**Exercise goal:** From the line containing "Task: Open the US dollars currency dropdown" to the final line of the material below, return every line exactly. Do not include pictures.

━━━━

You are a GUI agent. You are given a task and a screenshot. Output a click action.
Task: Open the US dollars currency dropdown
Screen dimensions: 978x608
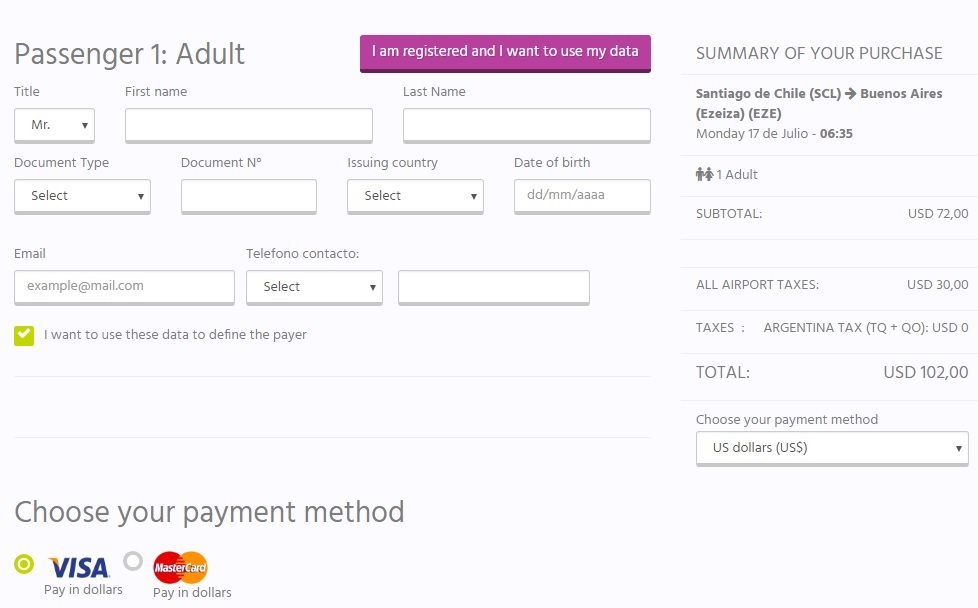pos(832,448)
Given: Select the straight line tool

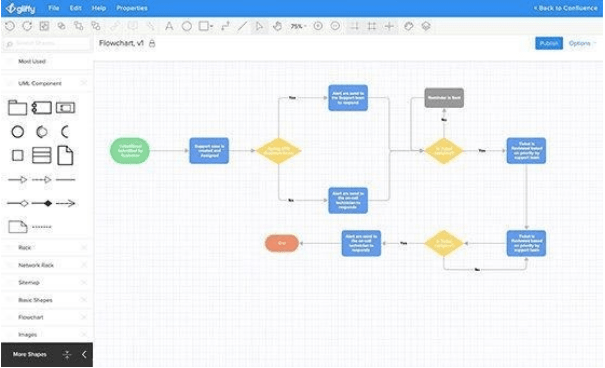Looking at the screenshot, I should point(242,26).
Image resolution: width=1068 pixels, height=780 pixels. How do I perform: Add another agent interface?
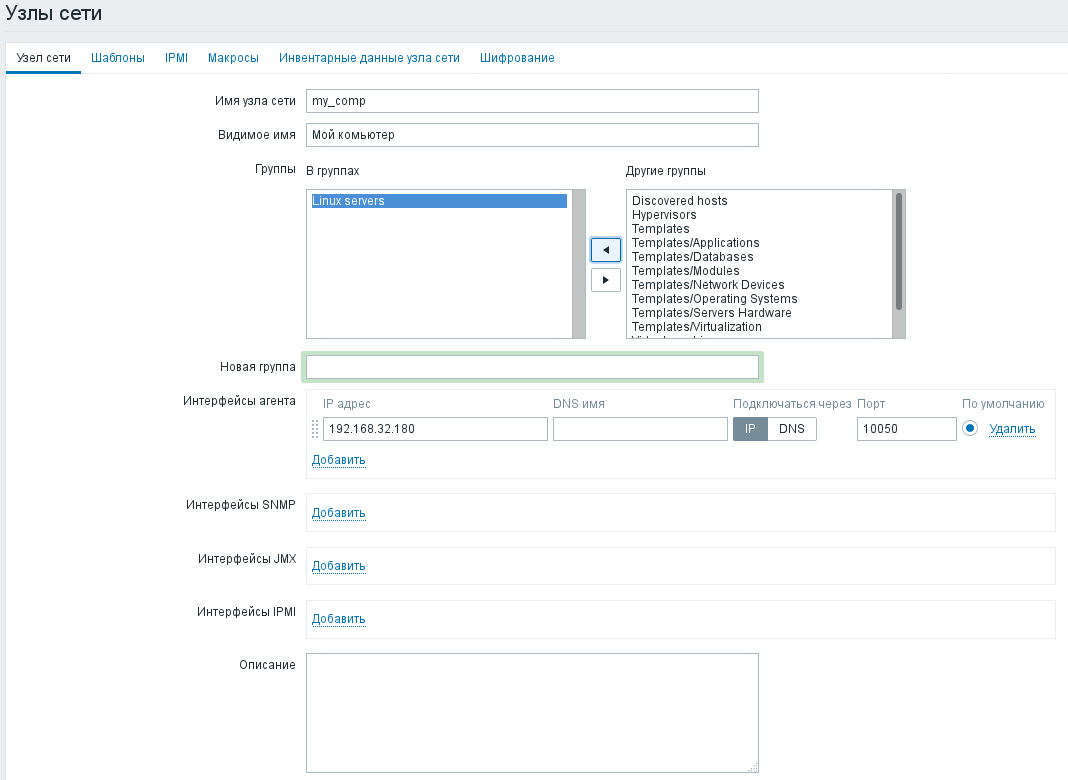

━━━━

**Result of this task:**
Task: Open the US dollars currency dropdown
Screen dimensions: 978x608
pos(832,448)
Given: Select the straight line tool

Looking at the screenshot, I should point(242,26).
Image resolution: width=1068 pixels, height=780 pixels. How do I perform: Add another agent interface?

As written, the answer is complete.